Die dravidischen Sprachen, die hauptsächlich im Süden Indiens gesprochen werden, geben Sprachforschenden echte Rätsel auf – vor allem, wenn es darum geht, woher diese Sprachen stammen. Doch eins ist klar: Dravidische Sprachen spielen eine wichtige Rolle in der Kultur Südasiens, wo sie von sehr vielen Menschen gesprochen werden. Zeit, sich diese mysteriöse, aber einflussreiche Sprachfamilie genauer anzusehen.
Dravidische Sprachen: Welche gehören dazu?
In der Welt von heute gibt es rund 70 Sprachen, die zu dieser Sprachfamilie gehören. Die am häufigsten gesprochenen Vertreter sind Telugu, Tamil, Kannada und Malayalam. (Kleine Info am Rande: Malayalam ist die einzige Sprache auf der Welt, deren Name ein Palindrom ist – also von vorne wie von hinten gelesen dasselbe Wort ergibt).
Diese Sprachen werden zwar vor allem in Südindien gesprochen, es gibt sie aber auch in Sri Lanka und – weniger häufig – in Nepal und Pakistan. Ein weiteres Mysterium der dravidischen Sprachen ist, dass sie mit keiner anderen Sprachfamilie in Indien bzw. in ganz Südasien verwandt sind. Ein Fakt, der Linguist:innen seit langem Kopfzerbrechen bereitet. Woher stammen also dravidische Sprachen? Und sind sie mit einer anderen Sprachfamilie verwandt, die es heute noch auf der Erde gibt?

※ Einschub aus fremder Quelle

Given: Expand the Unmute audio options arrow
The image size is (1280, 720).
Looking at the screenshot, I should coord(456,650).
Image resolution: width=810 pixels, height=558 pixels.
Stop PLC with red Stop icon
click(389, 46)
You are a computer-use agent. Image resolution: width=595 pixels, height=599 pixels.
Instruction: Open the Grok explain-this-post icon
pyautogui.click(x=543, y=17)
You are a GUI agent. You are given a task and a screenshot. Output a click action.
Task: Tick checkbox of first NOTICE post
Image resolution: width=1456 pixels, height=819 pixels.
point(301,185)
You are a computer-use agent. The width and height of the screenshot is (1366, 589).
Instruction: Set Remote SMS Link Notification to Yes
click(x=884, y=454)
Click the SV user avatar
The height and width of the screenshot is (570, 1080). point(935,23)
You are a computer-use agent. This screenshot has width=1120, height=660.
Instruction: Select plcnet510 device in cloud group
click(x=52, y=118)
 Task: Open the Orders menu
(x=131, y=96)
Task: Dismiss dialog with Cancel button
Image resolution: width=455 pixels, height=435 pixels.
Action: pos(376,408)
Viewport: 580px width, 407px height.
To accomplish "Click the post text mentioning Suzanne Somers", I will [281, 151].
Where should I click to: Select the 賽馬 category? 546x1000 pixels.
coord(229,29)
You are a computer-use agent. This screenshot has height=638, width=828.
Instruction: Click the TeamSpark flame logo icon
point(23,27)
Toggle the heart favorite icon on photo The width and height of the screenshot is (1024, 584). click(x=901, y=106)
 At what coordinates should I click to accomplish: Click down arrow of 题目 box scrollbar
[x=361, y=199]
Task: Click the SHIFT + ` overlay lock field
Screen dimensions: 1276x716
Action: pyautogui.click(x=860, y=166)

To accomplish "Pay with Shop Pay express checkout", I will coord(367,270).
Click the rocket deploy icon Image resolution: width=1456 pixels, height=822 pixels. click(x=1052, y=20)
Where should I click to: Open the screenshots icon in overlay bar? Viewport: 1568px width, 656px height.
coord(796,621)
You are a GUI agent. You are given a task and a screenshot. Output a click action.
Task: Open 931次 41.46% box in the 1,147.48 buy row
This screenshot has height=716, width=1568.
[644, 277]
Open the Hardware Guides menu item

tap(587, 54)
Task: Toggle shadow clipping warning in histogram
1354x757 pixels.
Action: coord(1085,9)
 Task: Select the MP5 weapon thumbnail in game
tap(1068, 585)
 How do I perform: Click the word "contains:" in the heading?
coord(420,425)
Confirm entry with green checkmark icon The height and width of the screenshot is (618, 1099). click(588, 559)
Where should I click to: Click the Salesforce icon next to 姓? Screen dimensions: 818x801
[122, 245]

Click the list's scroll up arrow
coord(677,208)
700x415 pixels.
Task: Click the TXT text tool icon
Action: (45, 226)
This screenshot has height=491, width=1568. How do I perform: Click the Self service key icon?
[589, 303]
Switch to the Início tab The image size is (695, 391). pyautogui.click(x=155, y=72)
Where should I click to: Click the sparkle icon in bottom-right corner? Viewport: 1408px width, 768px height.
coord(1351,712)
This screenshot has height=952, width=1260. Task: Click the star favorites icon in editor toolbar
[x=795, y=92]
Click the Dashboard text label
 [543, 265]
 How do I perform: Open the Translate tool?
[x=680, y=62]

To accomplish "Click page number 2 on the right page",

Manche Sprachforschende glaubten, dass die Urahnin der modernen dravidischen Sprachen mit einer oder mehreren Sprachen aus der uralischen Sprachfamilie verwandt war. Diese Theorie wurde aber weitestgehend verworfen. Andere wiederum glauben, dass sie Teil einer größeren „Makrofamilie“ ist, und sehen Bezüge zu den indoeuropäischen, uralischen, afroasiatischen, südkaukasischen und manchen altaischen Sprachen. Das wäre ein ganz schön großer Stammbaum. Aber es gibt nicht genügend Belege für diese Idee. Es sieht also so aus, als würde der genaue Ursprung der dravidischen Sprachen auch weiterhin ein Rätsel bleiben.
Wie viele Menschen sprechen eine dravidische Sprache?
Zurzeit gibt es rund 215 Millionen Menschen, die eine dravidische Sprache als Erstsprache sprechen. Die meisten von ihnen leben in Südindien und Sri Lanka, einige auch in Pakistan und Nepal. Die am häufigsten gesprochene Sprache aus dieser Familie ist Telugu. Mit rund 82 Millionen Sprechenden ist Telugu nach Hindi und Bengali die dritthäufigste Sprache in Indien. Dann kommt Tamil mit rund 75 Millionen Sprechenden. Kannada und Malayalam (lies es doch nochmal rückwärts!) werden jeweils von ca. 45 Millionen Menschen gesprochen. Alle übrigen dravidischen Sprachen machen weniger als 7 % der Sprachen in dieser Sprachfamilie aus.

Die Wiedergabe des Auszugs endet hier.